A network file system (NFS) is a protocol for writing distributed file systems. It gives me (for example) and my co-worker a way to access the same networked files from our local machines. While this is convenient, it can cause availability (lag) issues for really interactive applications. This post contains my notes from reading “A Low-bandwidth Network File System,” by Muthitacharoen, Chen, and Mazieres, who present a solution to this problem.
First, What is a Network Filesystem?
A network file system (NFS) is a protocol for writing distributed file systems protocol. It gives me (for example) and my co-worker a way to access the same files from our local machines. Just as a local userspace filesystem daemon provides data and metadata of the filesystem, NFS daemons are programs that run and make data available to users across the network. The server administrator specifies which files and directories are publicly available. My colleague and I make requests to the server to access a certain mount point, we are validated by the security protocol, and then we both have access. That’s very convenient!
Let’s say I make some updates to a file and re-save it. The next day, right before the big presentation, my colleague goes in and fixes a typo (thanks Dave!). But when I go to open up the file, it takes a long time. My machine is making the exact same request it made yesterday for what is essentially the exact same file, with only one word changed. That’s not very efficient.
In “A Low-bandwidth Network File System,” Muthitacharoen, Chen, and Mazieres present a solution to this problem. The Low-bandwidth Network File System (LBFS), breaks files into chunks not unlike the blocks proposed in the Log-Structured Filesystem paper. That way, when a chunk of a file is changed, my machine can compare the version of the file that I have and the current version on the server, and only request the updated chunk, which will significantly decrease the bandwidth required to get updates. The chunks can be uniquely identified by their hashes. This is similar (I think) to how Git works.
One of the unique ideas in the Muthitacharoen, et al. paper is that it is better to used variable-sized chunks than fixed-size blocks (though they do set a lower and upper bound to ensure that we don’t break a file down into single words, say, or into a single massive chunk).
While this variable-sized chunking can lead to some problems, as the authors suggest, the worst case scenario “is that LBFS will perform no better than an ordinary file system.” But is that really true? But is that really true?

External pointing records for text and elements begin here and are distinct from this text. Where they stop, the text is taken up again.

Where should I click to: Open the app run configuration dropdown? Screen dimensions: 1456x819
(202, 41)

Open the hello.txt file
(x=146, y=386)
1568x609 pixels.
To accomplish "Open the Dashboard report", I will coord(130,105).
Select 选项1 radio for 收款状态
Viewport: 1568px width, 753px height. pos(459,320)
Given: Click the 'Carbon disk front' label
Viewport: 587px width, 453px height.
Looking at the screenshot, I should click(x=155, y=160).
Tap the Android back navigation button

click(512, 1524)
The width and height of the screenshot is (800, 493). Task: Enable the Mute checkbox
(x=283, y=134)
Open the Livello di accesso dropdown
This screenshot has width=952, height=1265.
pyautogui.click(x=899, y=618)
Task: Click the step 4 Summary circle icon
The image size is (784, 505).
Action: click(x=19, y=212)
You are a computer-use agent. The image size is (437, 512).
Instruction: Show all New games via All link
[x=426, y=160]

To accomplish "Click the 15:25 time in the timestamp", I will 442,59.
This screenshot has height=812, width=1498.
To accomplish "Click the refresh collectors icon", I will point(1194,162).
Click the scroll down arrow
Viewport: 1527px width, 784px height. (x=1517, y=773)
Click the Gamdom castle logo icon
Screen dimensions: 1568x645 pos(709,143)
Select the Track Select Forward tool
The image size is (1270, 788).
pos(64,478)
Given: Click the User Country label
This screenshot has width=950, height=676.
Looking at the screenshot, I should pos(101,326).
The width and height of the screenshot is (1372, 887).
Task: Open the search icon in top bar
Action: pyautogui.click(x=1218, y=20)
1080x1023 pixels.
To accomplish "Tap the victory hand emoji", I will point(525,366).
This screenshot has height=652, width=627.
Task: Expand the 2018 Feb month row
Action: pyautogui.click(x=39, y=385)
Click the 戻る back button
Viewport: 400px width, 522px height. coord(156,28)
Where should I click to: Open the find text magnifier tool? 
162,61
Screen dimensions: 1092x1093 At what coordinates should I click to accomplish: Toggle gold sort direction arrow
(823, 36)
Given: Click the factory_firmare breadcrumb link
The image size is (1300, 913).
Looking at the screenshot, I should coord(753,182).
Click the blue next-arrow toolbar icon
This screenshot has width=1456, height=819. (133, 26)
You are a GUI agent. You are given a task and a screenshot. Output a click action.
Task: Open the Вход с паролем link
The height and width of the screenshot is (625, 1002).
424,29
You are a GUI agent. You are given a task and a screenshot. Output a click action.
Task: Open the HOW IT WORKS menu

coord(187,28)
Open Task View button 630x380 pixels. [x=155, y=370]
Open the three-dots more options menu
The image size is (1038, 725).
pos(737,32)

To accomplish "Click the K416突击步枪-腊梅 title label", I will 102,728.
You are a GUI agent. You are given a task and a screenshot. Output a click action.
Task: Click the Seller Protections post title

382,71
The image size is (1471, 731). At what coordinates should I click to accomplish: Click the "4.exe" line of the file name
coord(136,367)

What happens if my colleague and I edit the file at the same time (or nearly the same time)? Whose changes stick? The LBFS authors address this possibility by defaulting to atomicity. When I modify a file, it isn’t actually written back to the server until I close it. If my computer crashes while I’m working on a file, my changes will all go away, and when my colleague requests the file later, he’ll see the old version without any of my changes. If he and I write to the same file at the same time, the last one of us to close the file “wins”, meaning that if Dave closes the file after me, his changes will overwrite mine.
While the LBFS solution is attractive in the sense that it will produce a much more responsive experience (particularly convenient if I’m more likely to be reading than writing), it seems a bit conservative. I also wonder if it will become increasingly problematic as a file system is increasingly geographically distributed?